Has internet technology and in particular ecommerce and IOT (internet of things) affected your company?

As world's oldest classification society, Lloyd’s Register has focused for 259 years and for 150 years in China on the safety of ships - not just on the assets, but the environment where those ships operate and the people onboard. Developments around digitalization and improved connectivity of systems onboard ships and between ship and shore offer some fantastic benefits to enhance safety at sea as well the environmental protection of assets whether fixed offshore assets or oceangoing vessels. Technology also offers significant opportunity for reducing the environmental footprint of international trade and shipping and also the safety and welfare of people on board.

How has your company had to evolve in terms of product offering in order to adjust to the changes in the industry?

Lloyd’s Register has been using technology to enhance the products and services we offer our clients. We have been working to use data that is collected from sensors on board ships to drive our assurance regime or a classification regime. At present, that regime is time based – the calendar dictates when we must undertake annual surveys and special surveys. I would like that assurance regime to be driven by data that gives us confidence about the condition of the vessel, the way it is operated and the capability of the management company.

"Marintec is a key event in the global maritime calendar and a showcase of innovation, technology and expertise."

Nick Brown

Marine and Offshore Director, Lloyd's Register

Being an exhibitor for over 30 years now at Marintec China, how would you describe your relationship with this event?

Lloyd’s Register is hugely proud of its association with China and 2019 is a particularly special year because we celebrate 150 years since we first located a surveyor to Shanghai. At that time, our surveyors in the country were inspecting assets that had been built in other parts of the world, today of course, that's very different. Our association with vessels built in China began shortly after China's open-door policy in the early 1980s, when the Regent Tampopo was delivered from Dalian Shipyard with LR Class in 1982, and we became the first international classification society to be involved in a modern new construction vessel in China.

What do you get excited most about when returning to Marintec China at each edition?

LR sees China as a country where it is mutually beneficial to share experience and support the sustainable and safe growth of the maritime industry. I spent seven years of my career living in Shanghai and supporting the industry, it's always a pleasure to come back and see industry friends and learn about the latest opportunities and challenges.

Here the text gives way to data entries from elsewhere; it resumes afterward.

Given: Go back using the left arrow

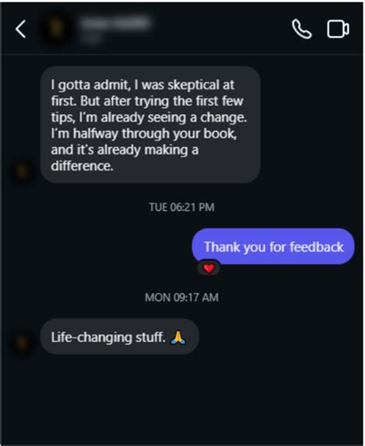Looking at the screenshot, I should 21,29.
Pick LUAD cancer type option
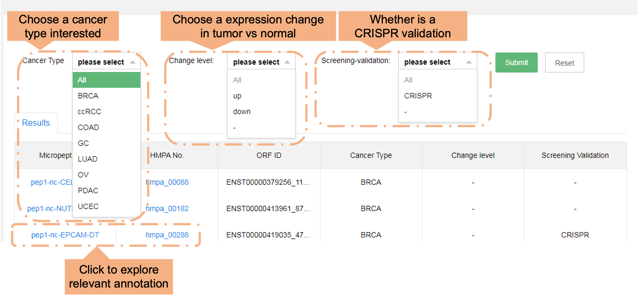 (87, 159)
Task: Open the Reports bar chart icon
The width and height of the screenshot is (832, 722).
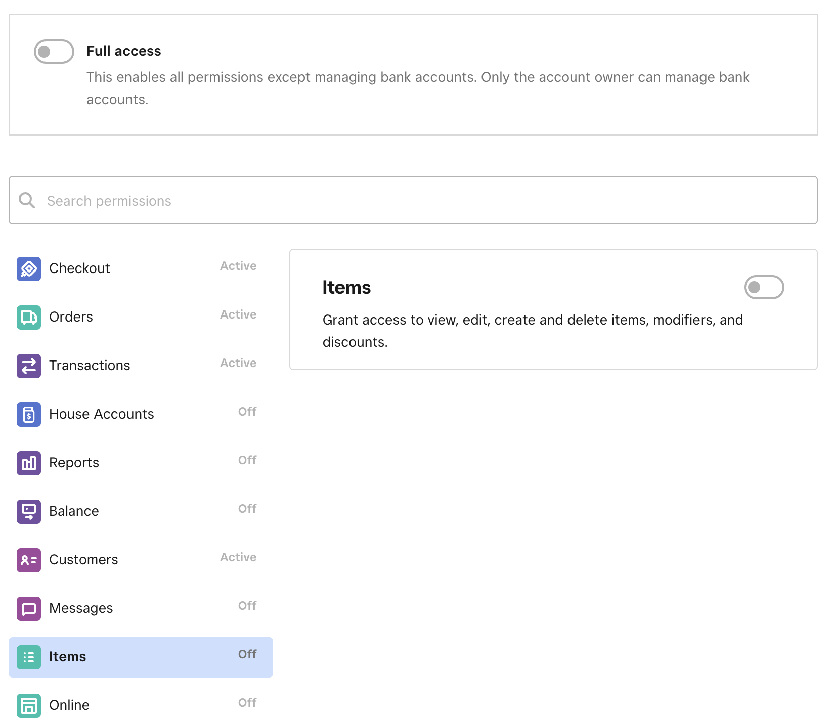Action: (29, 463)
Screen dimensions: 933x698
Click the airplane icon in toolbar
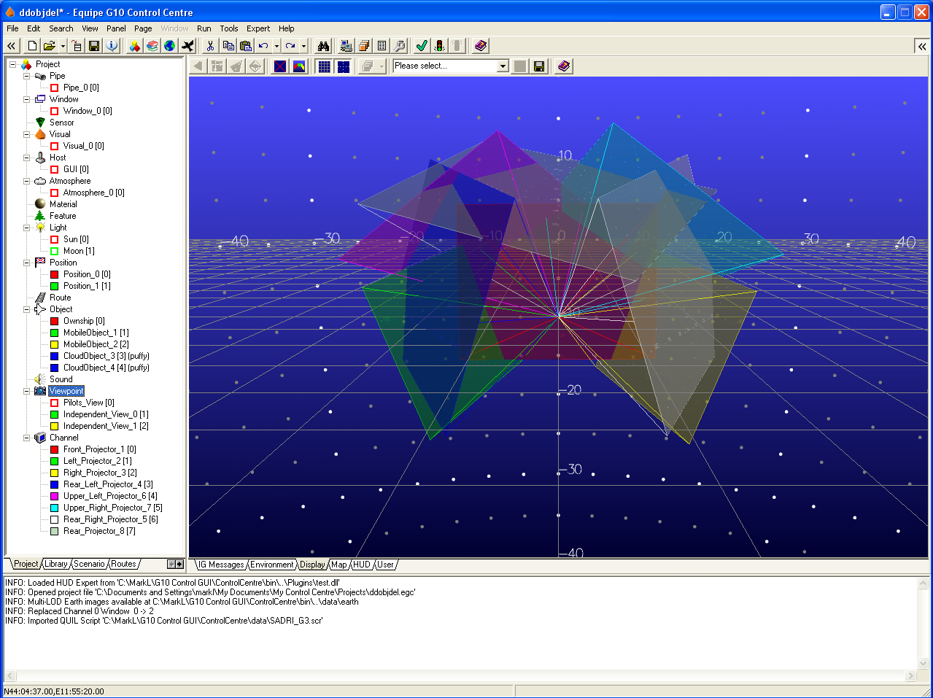pyautogui.click(x=188, y=46)
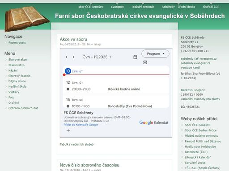Screen dimensions: 229x171
Task: Click the stacked view icon below Program
Action: pos(145,62)
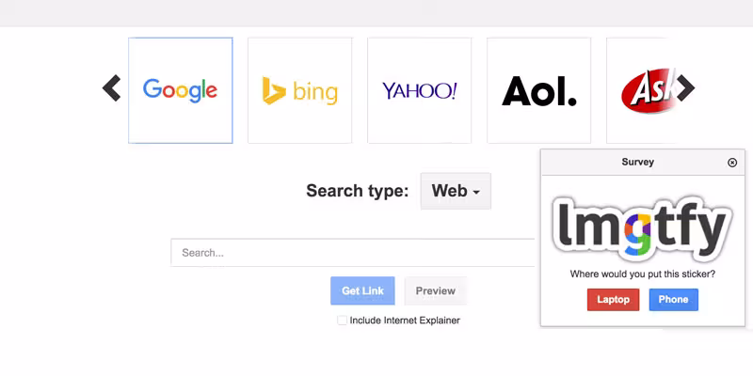Click the Get Link button
The image size is (753, 376).
pos(362,291)
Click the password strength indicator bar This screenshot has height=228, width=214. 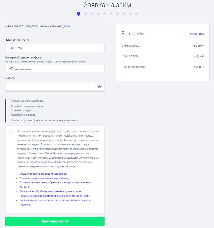pos(55,91)
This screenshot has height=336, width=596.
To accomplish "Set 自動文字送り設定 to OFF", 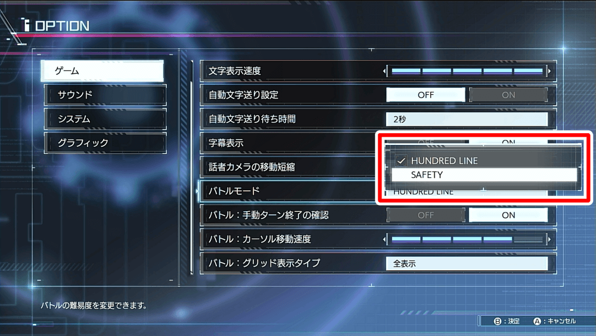I will click(426, 95).
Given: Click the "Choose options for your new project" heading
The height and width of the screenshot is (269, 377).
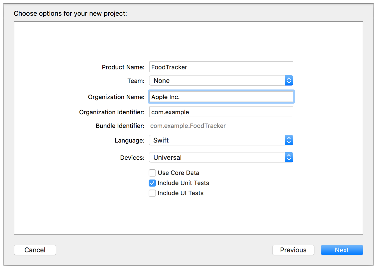Looking at the screenshot, I should [x=70, y=13].
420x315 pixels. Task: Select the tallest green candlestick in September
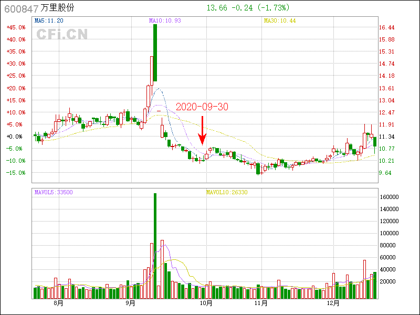click(155, 53)
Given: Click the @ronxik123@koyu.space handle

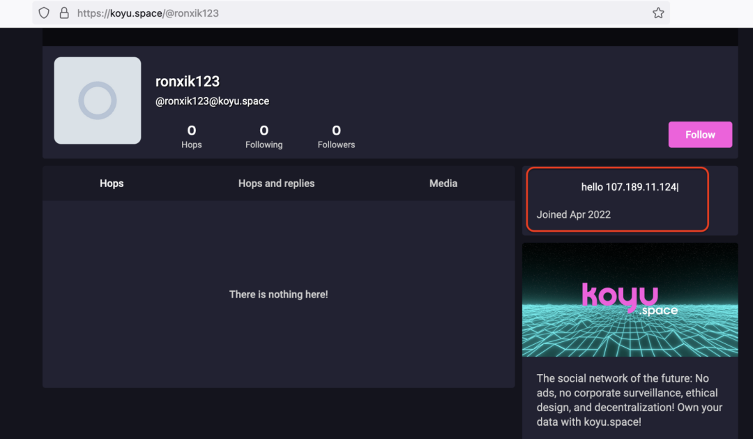Looking at the screenshot, I should pyautogui.click(x=212, y=101).
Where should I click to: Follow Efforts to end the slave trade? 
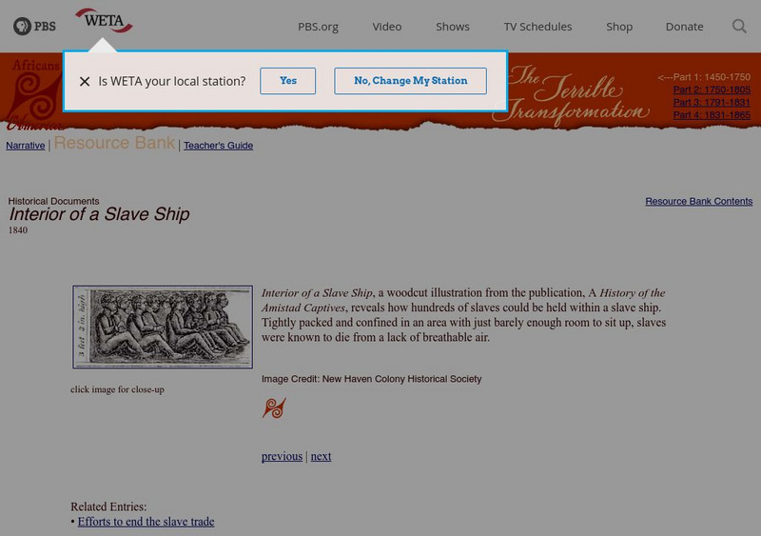click(x=146, y=522)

There is always a risk that exhibitions could involve the same faces talking about the same things. But with many things in China, the pace of change is faster, particularly if I compare Shanghai to perhaps the West. It doesn't seem that long since we were at Marintec in 2017 when LR was very proud to be playing its role with China's first smart ship, “Great Intelligence”, designed by Shanghai Merchant Ship Design and Research Institute (SDARI) and built at Guangzhou Wenchong Shipyard Co., Ltd (GWS), a subsidiary of China State Shipbuilding Corporation.

I'm very much looking forward to this year’s event and learning more about how the industry is working to address the challenges around decarbonisation and developing credible designs for zero-emission vessels.

How would you describe Marintec China to someone who has never visited?

Marintec is a key event in the global maritime calendar and a showcase of innovation, technology and expertise. It’s worth your time to attend and understand the pace at which the industry is evolving.